The parties, the conversation, the necessity of good talk. Two essays he wrote about his cancer – one, about his diagnosis and admission to the Country of the Sick; and two, the final essay he wrote, about pain, life and dying  – demonstrate the power of this remark.

Outside, the rain is turning to snow; the day is cold, drear, forbidding. Seize it. I mean to try. If we learn one thing from the Hitch, it’s that.

{ 11 comments }

Jo Bell December 16, 2011 at 10:20 am

A beautiful considered article. Nothing is worth more than this day: agreed.

Charles Lambert December 16, 2011 at 10:39 am

Thank you, Katy.

AndrewWS December 16, 2011 at 11:40 am

If that clip is to be relied on, it’s his brother Peter and not him.

Ms Baroque December 16, 2011 at 11:48 am

Hi Andrew. Sorry, what’s his brother Peter and not him?

Jon Stone December 16, 2011 at 1:04 pm

They’re both there. Peter doesn’t really say anything of interest.

Ms Baroque December 16, 2011 at 1:28 pm

Yes exactly. In fact, Nial posted this up on FB to help out someone who couldn’t keep the two brothers straight. Talk about ‘spot the difference’!

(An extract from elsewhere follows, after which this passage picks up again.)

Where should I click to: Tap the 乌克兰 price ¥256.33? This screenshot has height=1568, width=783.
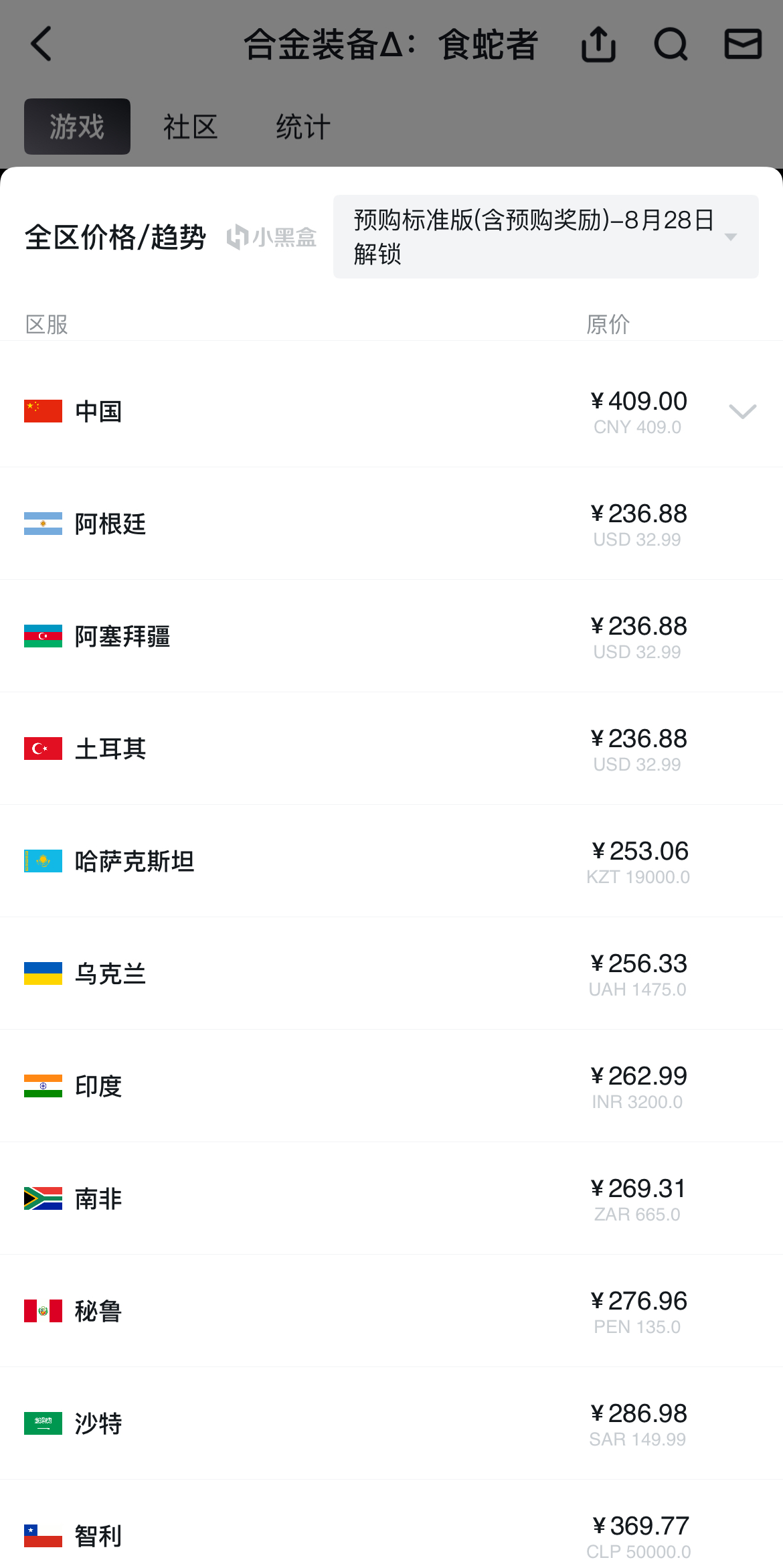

Lara P December 16, 2011 at 11:45 am

Nice Katy. Very nice.

Simon R. Gladdish December 16, 2011 at 11:52 am

Dear Katy

Yes, terrible news. The first book of his I read was ‘The Missionary Position: Mother Teresa in Theory and Practice’ which was wickedly wonderful. I followed up with his ‘God Is Not Great: How Religion Poisons Everything’ which I agree could have been more rigorously argued. I then read his sublime autobiography ‘Hitch 22: A Memoir’ and shall probably try his ‘Arguably’ next. As you say, he was often wrong (particularly about Iraq) but what a life force! And the fact that he lived a year longer than he really should have just proves what a fighter he was.

Best wishes from Simon

Ms Baroque December 16, 2011 at 11:54 am

Yes Simon, he did. Have a look at that final article he wrote about it, but beware – it’s quite distressing. It is distressing but he is unflinching.

Dr Teri Merlyn December 16, 2011 at 10:36 pm

Courage, thy name is Hitch. If there is to be an ideal Alpha Male type, let it be the intellectual warrior, the man who lives fully, with intellect, passion and integrity, perhaps not always getting it right, but having the courage of his convictions and making his readers think. In another life I might have been Mrs Hitchens, and loved every factious, fraught and contentious moment of it. Vale Hitch!

John Clegg December 17, 2011 at 4:58 pm

I dunno. I go back to the early essays all the time and they’re magnificent.

But he wasn’t just ‘wrong’ about Iraq. Here he is speaking on the use of cluster bombs by the US in Afghanistan (in 2002): ‘If you’re actually certain that you’re hitting only a concentration of enemy troops…then it’s pretty good because those steel pellets will go straight through somebody and out the other side and through somebody else. And if they’re bearing a Koran over their heart, it’ll go straight through that, too. So they won’t be able to say, “Ah, I was bearing a Koran over my heart and guess what, the missile stopped halfway through.” No way, ’cause it’ll go straight through that as well. They’ll be dead, in other words.’

I suppose this does count as ‘occupying a position fully’. Still, I don’t think it’s too much to say that he wasted the last decade of his life, and the ‘squares of his mind’ (isn’t that poem wonderful) had been empty for some time before he died.